Responding to a question on what needs to be done to succeed, Mantuka Maisela stressed the need for partnerships between asset owners, governments and any other stakeholders who can add value.

She observed that Africa is very wide and has tremendous needs, comparing it to a gravelly road that needs to be made into a highway. In answer to another question, she explained that she was able to get her fellow board members to support investment in female-led businesses by taking them along in a step-by-step process, convincing them about the need for change and the benefits of doing so, presenting irresistible candidates and building on the early successes.

Jarred Glansbeek, asked to make the case for investing in women-led funds in Africa, explained that there is a rigorous process of assessing these fund managers that is no different from other funds. The difference, however, is that RisCura works with fund managers to resolve any issues that are identified and so investors can be confident that the funds are very robust and have the support needed to achieve the desired outcomes.

Fatima Elsheikh of the Arab Bank for Economic Development in Africa (BADEA) noted that the key question is how to harness the money in global markets and make it accessible to African women.

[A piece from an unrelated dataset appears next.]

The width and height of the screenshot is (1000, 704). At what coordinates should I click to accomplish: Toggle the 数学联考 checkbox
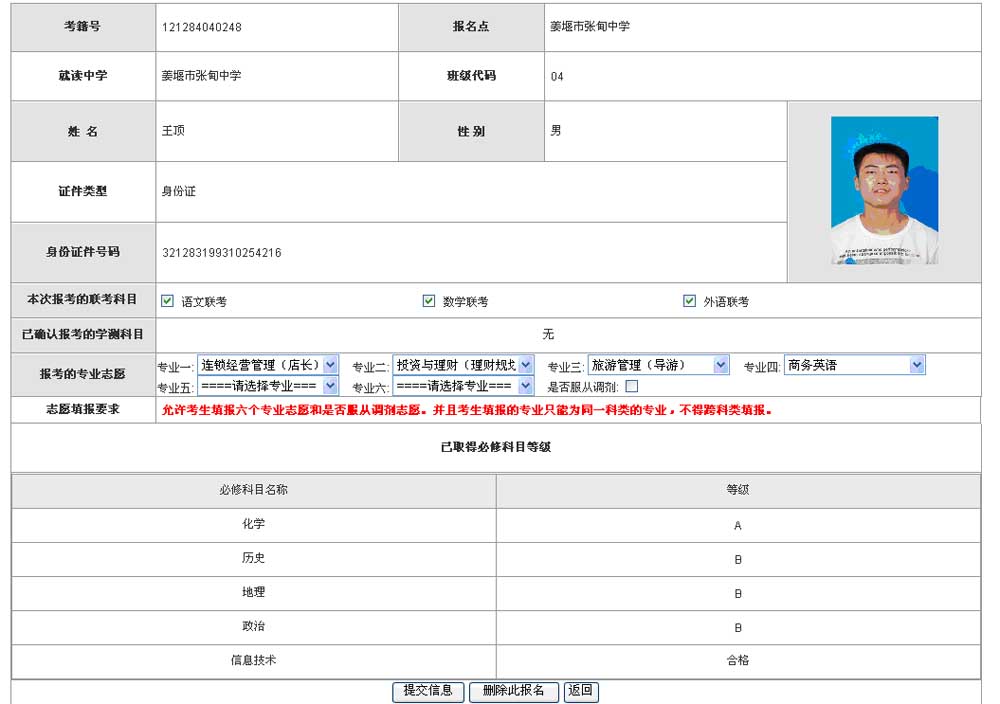pos(429,301)
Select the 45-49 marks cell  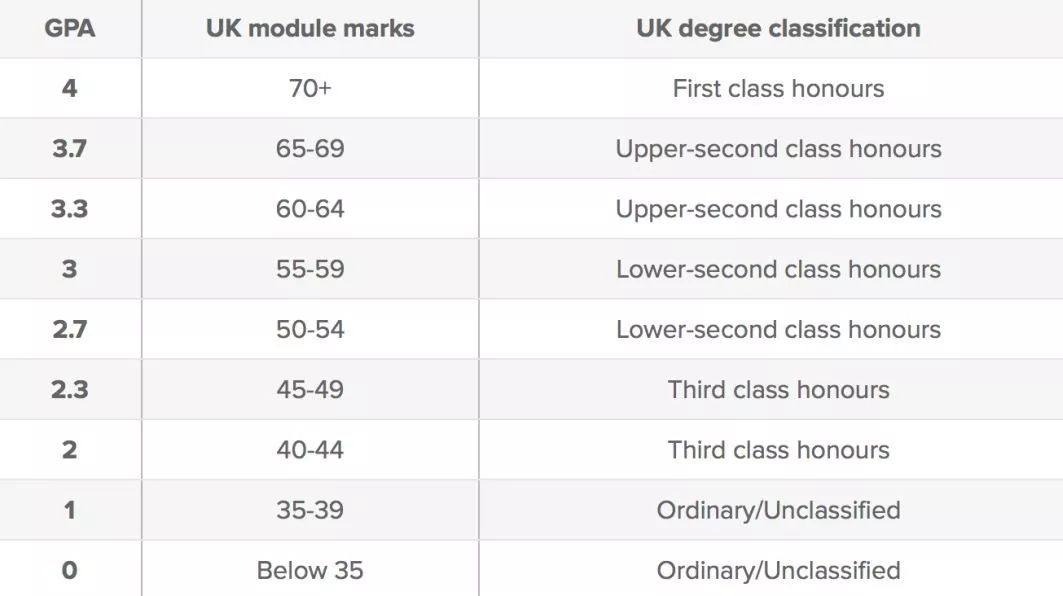tap(310, 389)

She said supporting women entrepreneurs has a noticeable impact on political stability and the risk of terrorism, as observed in Somaliland. 

To help de-risk investment in SMEs, BADEA has launched a $1bn fund in partnership with others, but she added there was the need to assess the impact on women, when initiatives are gender-blind at the outset. 

Another contributor from the audience said that despite her experience managing a continental bank and being an angel investor in 14 businesses over the last five years and quadrupling the investment, she was still described as a new manager when attempting to launch a new fund.

In her closing remarks, Anne Aliker, Head, Client Coverage International at Standard Bank, lauded the various stakeholders for the steps that have been taken to build and promote the fund. She said this must be supported to succeed. She thanked the African Women’s Leadership Forum, RisCura, the UN Economic Commission and the Millennium Development Authority for their support and participation in the forum.